Guillot Emmanuelle, Abe Emuri, Gautier Emilie, Annane Djillali, Alvarez Jean-Claude
Laboratoire de Pharmacologie-Toxicologie, Centre Hospitalier Universitaire Raymond Poincaré, AP-HP, Garches, France.
Therapie. 2009 Sep-Oct;64(5):325-30. doi: 10.2515/therapie/2009053. Epub 2009 Oct 30.

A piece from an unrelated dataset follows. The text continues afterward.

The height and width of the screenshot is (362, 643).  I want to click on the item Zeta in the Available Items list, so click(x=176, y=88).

A 33-year-old man was hospitalized unconscious on suspicion of acute diazepam and hexobarbital intoxication, a barbiturate not marketed in France. Its quantification was developed by gas chromatography coupled with mass spectrometry detection and validated on one-hundred microL of plasma extracted by a liquid/liquid method. Hexobarbital and diazepam concentrations in initial plasma samples were at toxic levels, respectively 15 900 ng/mL and 13 800 ng/mL. Hexobarbital toxicokinetic was studied during 175 h and analysed with a non-compartmental model. Half-life value of 61,8 h was found, being much longer than already published hexobarbital half-lives (between 3.2 h and 6.9 h). The reasons of this long half-life were discussed according to metabolism and pharmacogenetic.

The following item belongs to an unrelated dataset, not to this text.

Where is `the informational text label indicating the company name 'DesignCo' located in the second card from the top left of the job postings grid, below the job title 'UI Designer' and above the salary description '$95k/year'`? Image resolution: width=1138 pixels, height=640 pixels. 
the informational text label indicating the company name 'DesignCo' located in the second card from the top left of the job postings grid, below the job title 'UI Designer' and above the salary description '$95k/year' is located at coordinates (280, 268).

一名33岁男子因疑似急性地西泮和己巴比妥中毒而昏迷入院,己巴比妥是一种在法国未上市的巴比妥类药物。通过气相色谱-质谱检测对其进行定量分析,并在采用液/液萃取法提取的100微升血浆上进行了验证。初始血浆样本中的己巴比妥和地西泮浓度处于中毒水平,分别为15900纳克/毫升和13800纳克/毫升。在175小时内对己巴比妥的毒代动力学进行了研究,并采用非房室模型进行分析。发现其半衰期值为61.8小时,远长于已发表的己巴比妥半衰期(3.2小时至6.9小时之间)。根据代谢和药物遗传学对这种长半衰期的原因进行了讨论。